Stored data entries
- Opening Delimiter -

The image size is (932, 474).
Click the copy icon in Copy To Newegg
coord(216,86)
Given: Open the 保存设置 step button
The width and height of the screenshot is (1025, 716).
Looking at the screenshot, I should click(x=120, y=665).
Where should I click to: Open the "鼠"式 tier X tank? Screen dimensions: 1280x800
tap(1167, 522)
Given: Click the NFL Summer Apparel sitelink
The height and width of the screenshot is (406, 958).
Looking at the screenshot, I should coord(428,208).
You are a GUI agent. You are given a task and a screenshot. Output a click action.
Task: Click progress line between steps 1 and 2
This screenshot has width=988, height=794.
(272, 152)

- Closing Delimiter -
- Opening Delimiter -

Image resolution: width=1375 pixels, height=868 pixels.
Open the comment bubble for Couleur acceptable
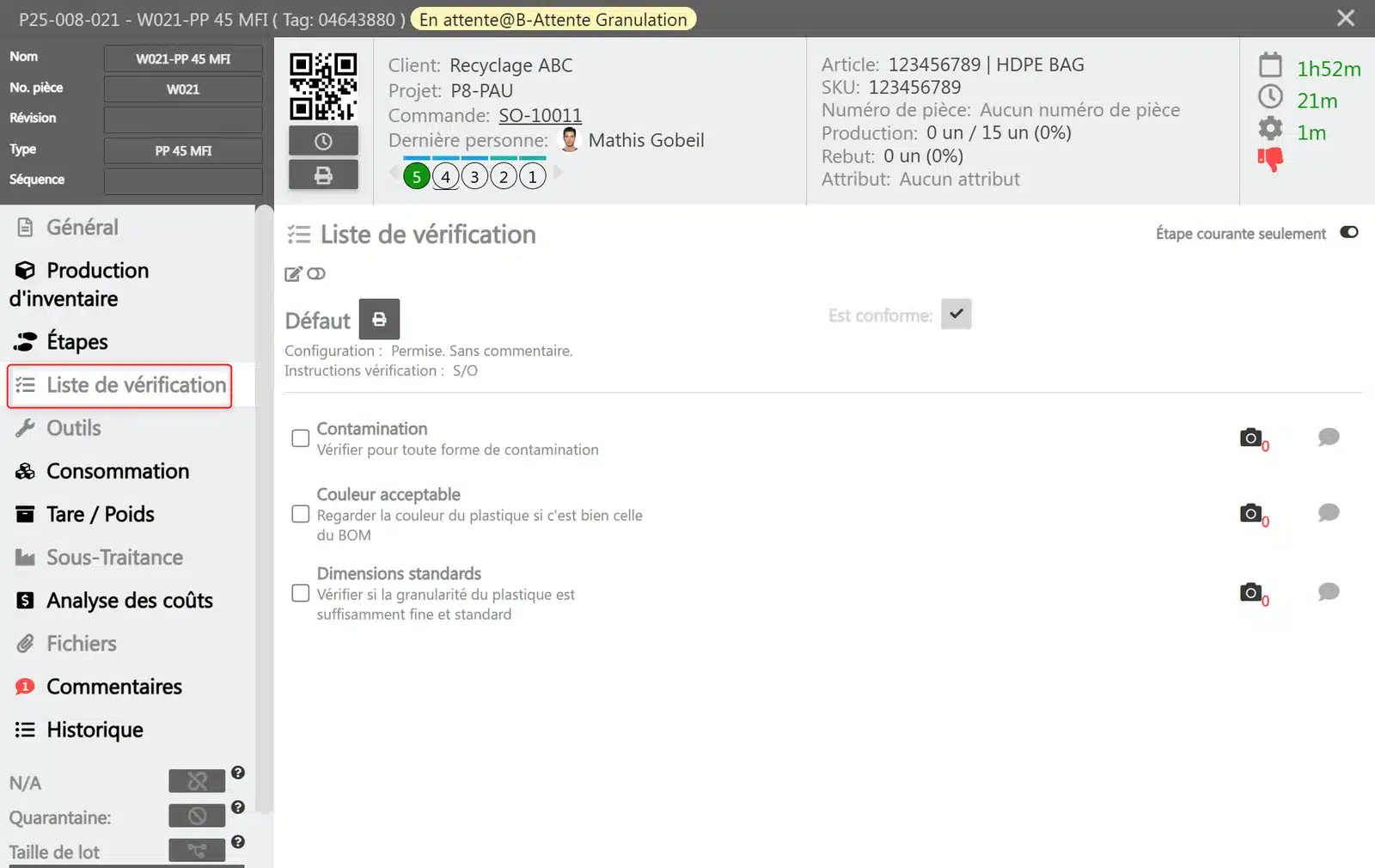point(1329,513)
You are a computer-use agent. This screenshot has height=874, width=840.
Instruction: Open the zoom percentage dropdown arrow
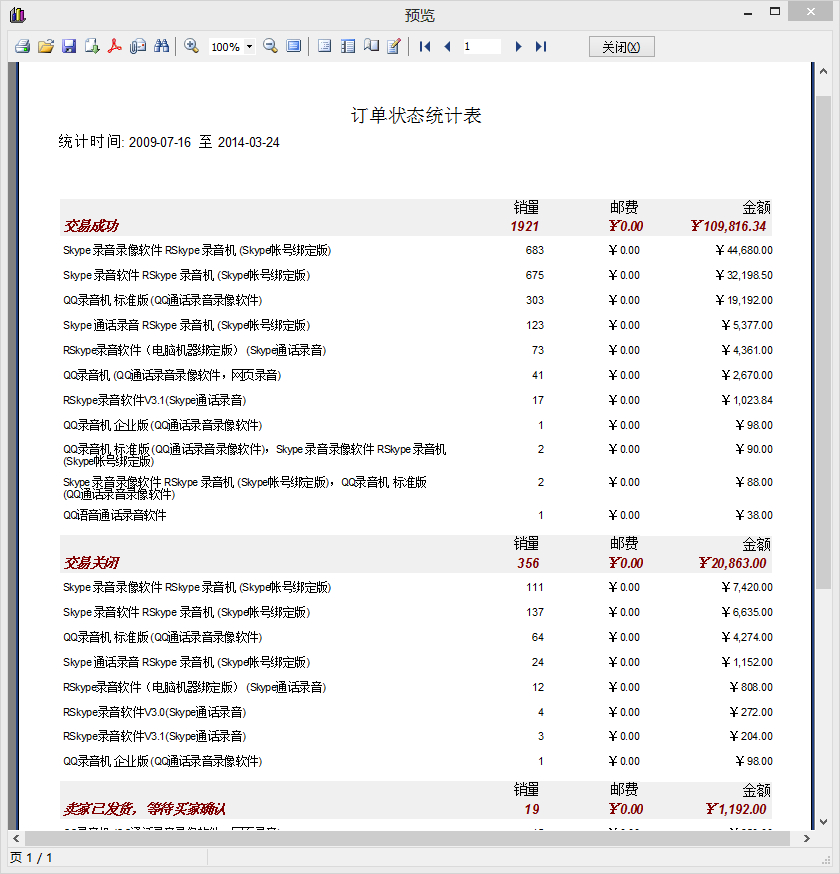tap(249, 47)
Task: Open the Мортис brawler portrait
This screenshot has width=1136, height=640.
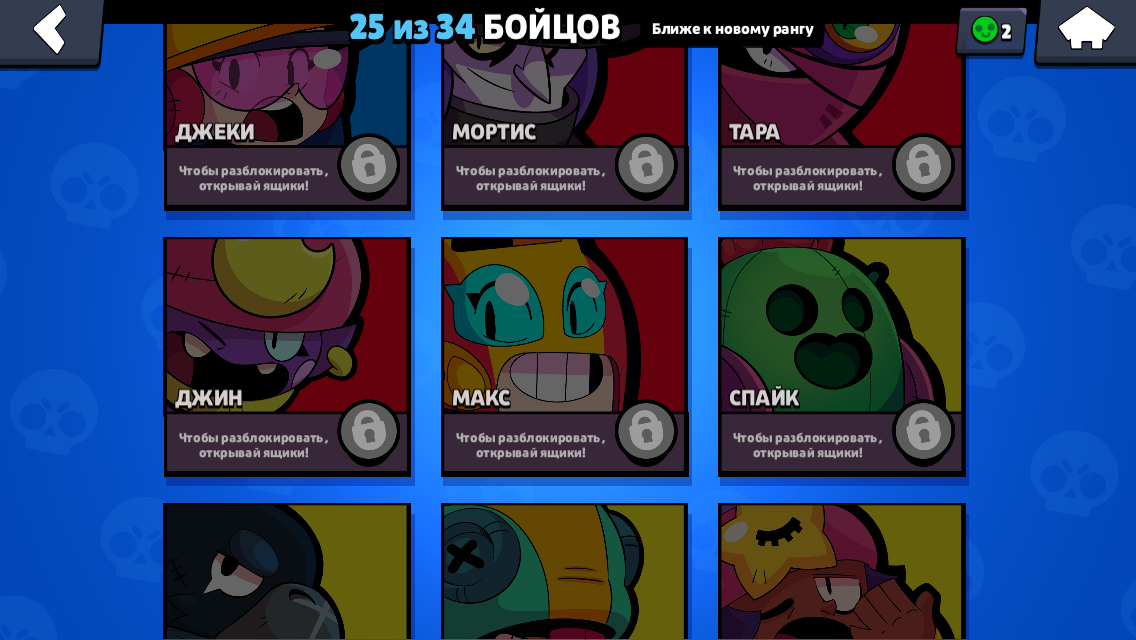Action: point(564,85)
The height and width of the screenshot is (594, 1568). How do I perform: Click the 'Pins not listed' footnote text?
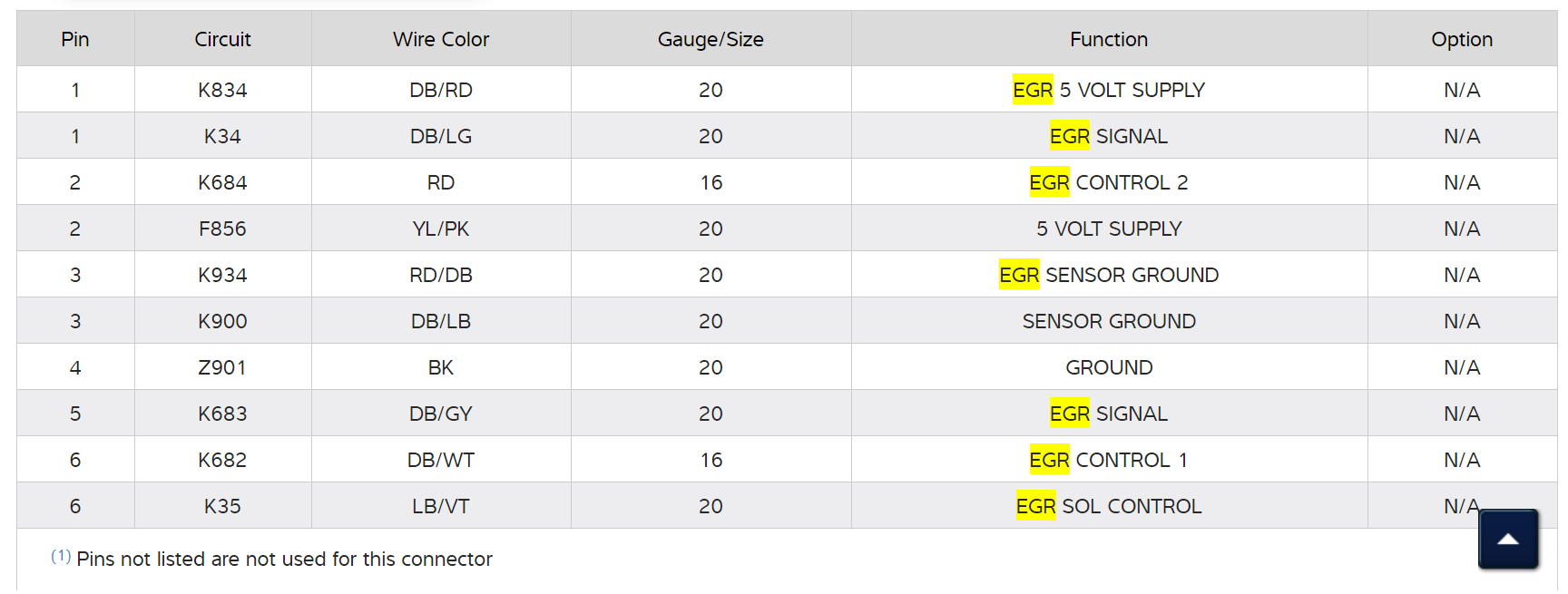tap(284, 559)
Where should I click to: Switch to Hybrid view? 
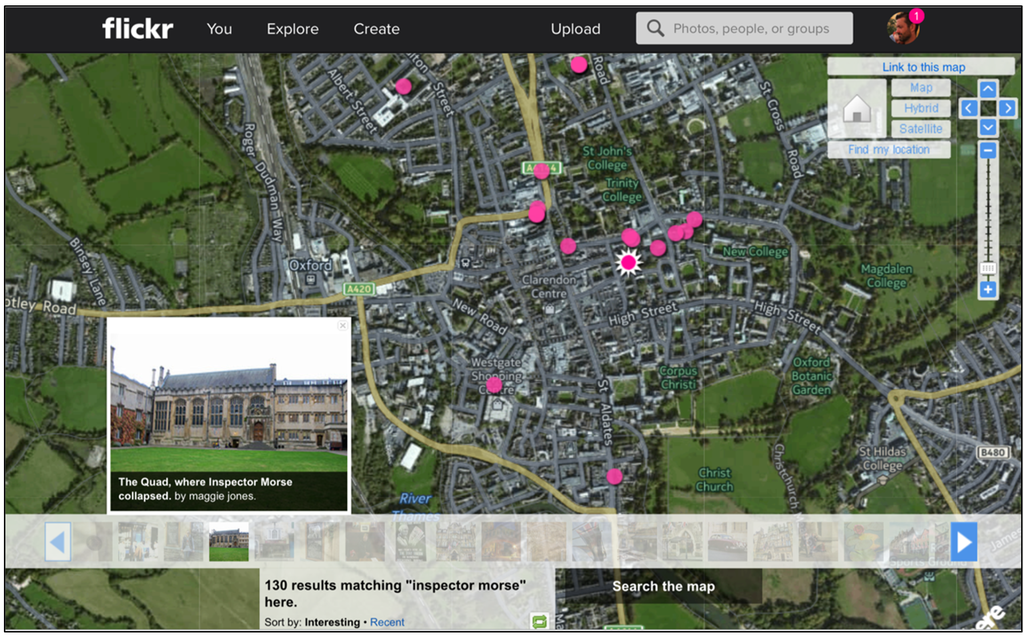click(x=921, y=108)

- Closing Delimiter -
- Opening Delimiter -

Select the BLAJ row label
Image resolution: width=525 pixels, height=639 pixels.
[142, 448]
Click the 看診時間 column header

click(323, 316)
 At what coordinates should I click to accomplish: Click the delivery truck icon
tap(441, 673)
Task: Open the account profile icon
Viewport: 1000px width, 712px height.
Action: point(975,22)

- Closing Delimiter -

What is being asked - Your answer should be the lines above, from the line containing "Given: Click the NFL Summer Apparel sitelink" up to and including the line containing "You are a GUI", reproduced exactly and with nothing else.

Answer section -
Given: Click the NFL Summer Apparel sitelink
The height and width of the screenshot is (406, 958).
Looking at the screenshot, I should coord(428,208).
You are a GUI agent. You are given a task and a screenshot. Output a click action.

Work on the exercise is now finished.